= Black Rock Rail Yard =

Railyard in Buffalo, New York

The Black Rock Rail Yard is on the west side of Buffalo, New York, a half mile inland from the Niagara River, in the Black Rock neighborhood. The rail yard receives Canadian National Railway freight trains arriving from Canada by way of the International Railway Bridge.

The yard is surrounded by old residential neighborhoods and some abandoned industrial facilities. To the north of the yard, beneath the tracks, runs Hertel Avenue. An abandoned portion of the north yard is now an automobile junk yard; Austin Street runs under the center of the yard. Most of the trackbed in the yard has been ripped up.

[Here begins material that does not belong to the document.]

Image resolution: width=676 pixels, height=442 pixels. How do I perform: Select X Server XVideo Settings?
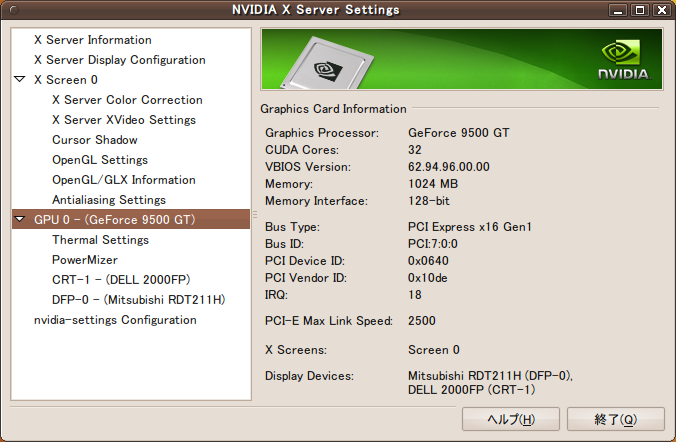tap(123, 120)
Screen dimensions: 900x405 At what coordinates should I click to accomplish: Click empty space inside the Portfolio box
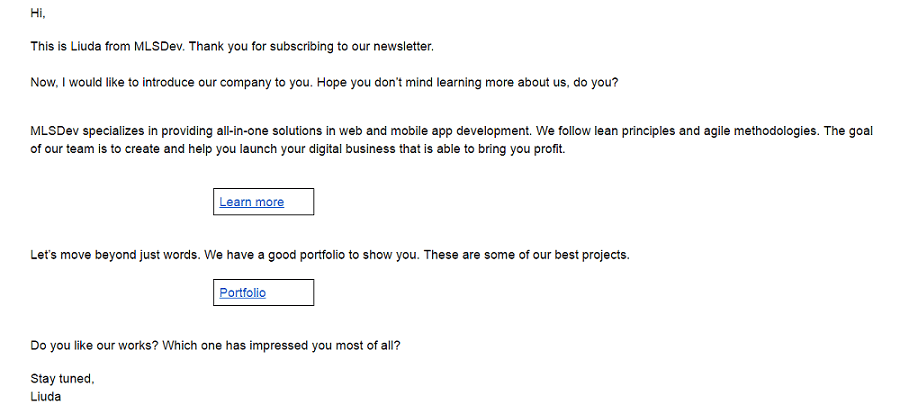(290, 293)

To the south of the yard is the Niagara Thruway (I-190) and Scajaquada Creek which empties into the Black Rock Canal, formerly a channel of the Erie Canal. Trains depart the yard to the south by either the International Railway Bridge to Canada or the old New York Central Railroad line towards downtown Buffalo. Beneath the southern end of the yard crosses Amherst Street.

== History ==

Started in 1834 on state-owned land next to the Erie Canal, the yard began its existence as the northern terminus of the Buffalo and Black Rock Railroad, a horse-powered line from downtown Buffalo. The yard expanded significantly when the International Railway Bridge opened in 1874.